*Alıntı metin*.
--------

27 Kasım 2019 Çarşamba

Vahiy mekanizması

"Vahiy" kelimesi ilahi kozmik bilgilerin ( kelimelerin ) Allahü Teala tarafından habercilere / resullere bildirilmesi olarak bilinmektedir. Ancak "Vahiy" kelimesinin kapsamı çok geniş olup, Allah'ın izni çerçevesinde ruhsal idare mekanizmasında vazifeli olan pozitif varlıklar ( melekler ) tarafından tüm varlıklara bilgi aktarımını tanımladığı gibi negatif varlıklar tarafından yapılan bilgi aktarımını da tanımlamaktadır. 

"Vahiy" kelimesinin Kur'an'daki kullanımları incelendiğinde bu durum daha açık bir şekilde ortaya çıkmaktadır.

A- Meleklere Vahiy ;

8/12 - İz YUHIY rabbüke ilel MELAİKETE ennı meaküm fe sebbitüllezıne amenu seülkıy fı kulubillezıne keferur ru'be fadribu fevkal a'nakı vadribu minhüm külle benan

( Zamanında Rab’bin MELEKLERE  "Kesinlikle ben sizinle birlikteyim. İnananlara sebat verin. İnkarcıların kalplerine korku atacağım. O halde boyunlarının üstüne vurun ve onların tüm parmaklarına vurun." diye VAHYEDİYORDU. )

B- Haberciye vahiy;

46/9 - Kul ma küntü bid’an miner rusuli ve ma edri ma yuf’alu bi ve la biküm in ettebiu illa ma YUHA ileyye ve ma ene illa nezirun mubin

( De ki: "Ben resullerin yeganesi, özeli değilim. Bana ve size ne yapılacağını bilmem. Kesinlikle ancak o bana VAHYEDİLENE tabi olurum. Ben apaçık uyarıcı haricindeki değilim." )

C- Şeytanların vahyi;

6/112 - Ve kezalike cealna li külli nebiyyin adüvven şeyatınel insi vel cinni YUHIY ba'duhüm ila ba'dın zuhrufel kavli ğurura ve lev şae rabbüke ma fealuhü fe zerhüm ve ma yefterun

( Ve her haberci için insan ve cin şeytanlarını işte böyle düşman kıldık. Onlar birbirlerine aldatıcı süslü sözler VAHYEDERLER. Şayet Rab’bin dileseydi onu yapamazlardı. Artık onları ve o uydurduklarını bırak. )

6/121 - Ve la te'külu min ma lem yüzkerismüllahi aleyhi ve innehu le fısk ve inneş şeyatıne le YUHUNE ila evliyaihim li yücadiluküm ve in eta'tümuhüm inneküm le müşrikun

( Ve üzerlerine Allah' ın ismi hatırlanmamış olanlardan yemeyin. Kesinlikle o günahkarlıktır. Kesinlikle şeytanlar dostlarına, sizinle mücadele etmeleri için VAHYEDERLER. Eğer onlara itaat ederseniz kesinlikle siz ortak koşanlar olursunuz. )

--------

*Ham veri*.
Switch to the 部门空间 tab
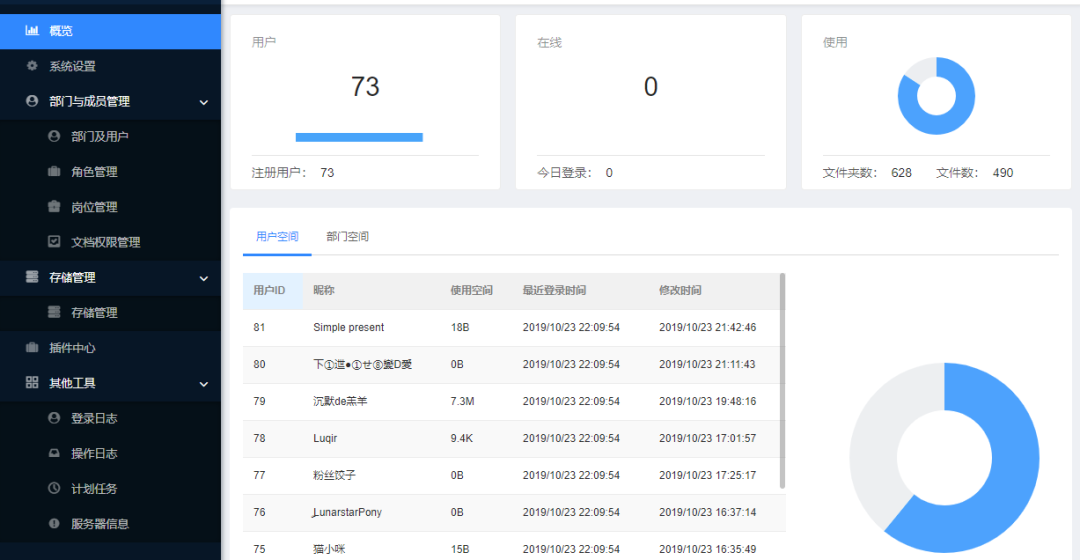This screenshot has width=1080, height=560. pos(347,237)
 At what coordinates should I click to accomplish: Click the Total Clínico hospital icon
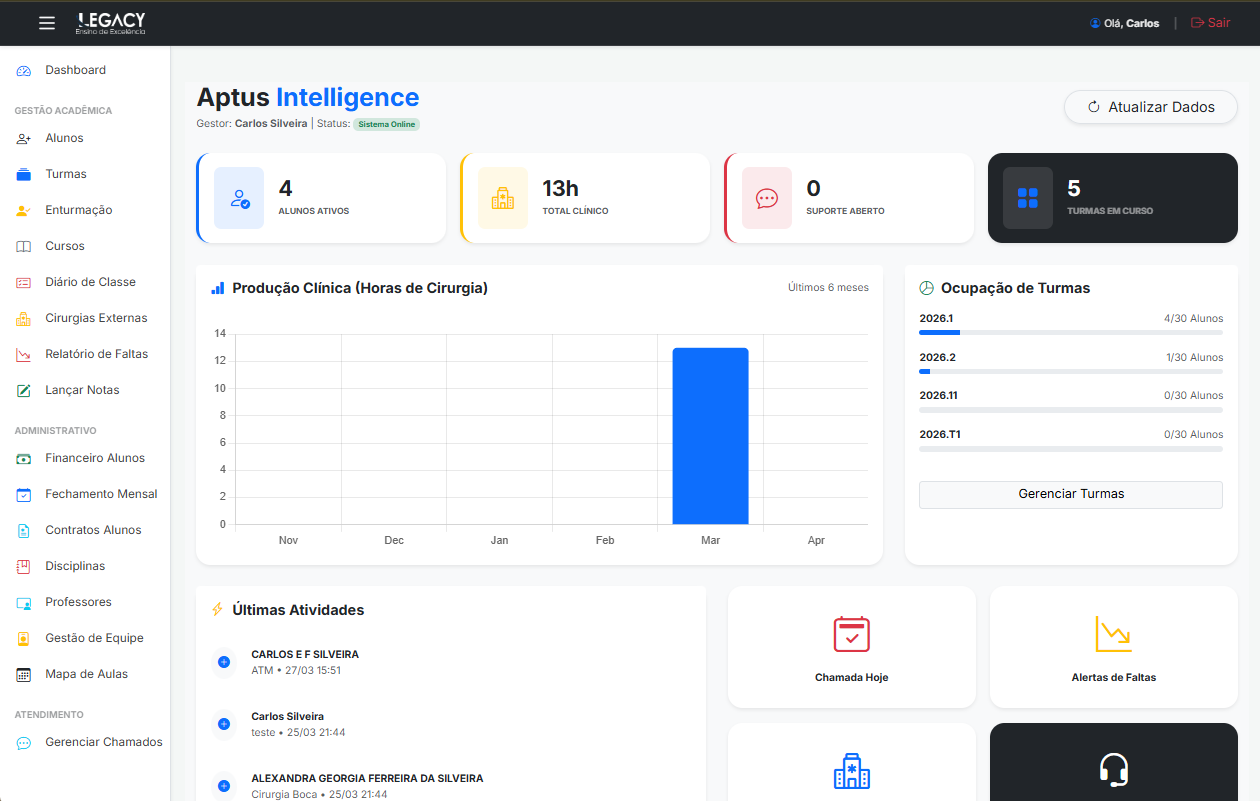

--------

*Görev tanımı*. Vahiy hakkındaki yazıda geçen 6/112 ayetinin mealine göre insan ve cin şeytanları birbirlerine ne vahyeder? Buradaki listenin metinle hiçbir bağlantısı yok.

*Sonuç aşağıda*. Aldatıcı süslü sözler vahyederler.